[Supplied entries]:
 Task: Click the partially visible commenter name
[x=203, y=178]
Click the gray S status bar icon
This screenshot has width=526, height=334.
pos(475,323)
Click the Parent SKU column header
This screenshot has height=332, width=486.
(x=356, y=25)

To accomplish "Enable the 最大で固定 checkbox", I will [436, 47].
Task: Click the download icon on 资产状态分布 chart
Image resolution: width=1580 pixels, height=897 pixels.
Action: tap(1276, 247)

[Work task]: Output the data above exactly, please, line for line.

[Solution for this task]:
 Task: Click the partially visible commenter name
[x=203, y=178]
Click the gray S status bar icon
This screenshot has width=526, height=334.
pos(475,323)
Click the Parent SKU column header
This screenshot has height=332, width=486.
(x=356, y=25)

To accomplish "Enable the 最大で固定 checkbox", I will [436, 47].
Task: Click the download icon on 资产状态分布 chart
Image resolution: width=1580 pixels, height=897 pixels.
Action: tap(1276, 247)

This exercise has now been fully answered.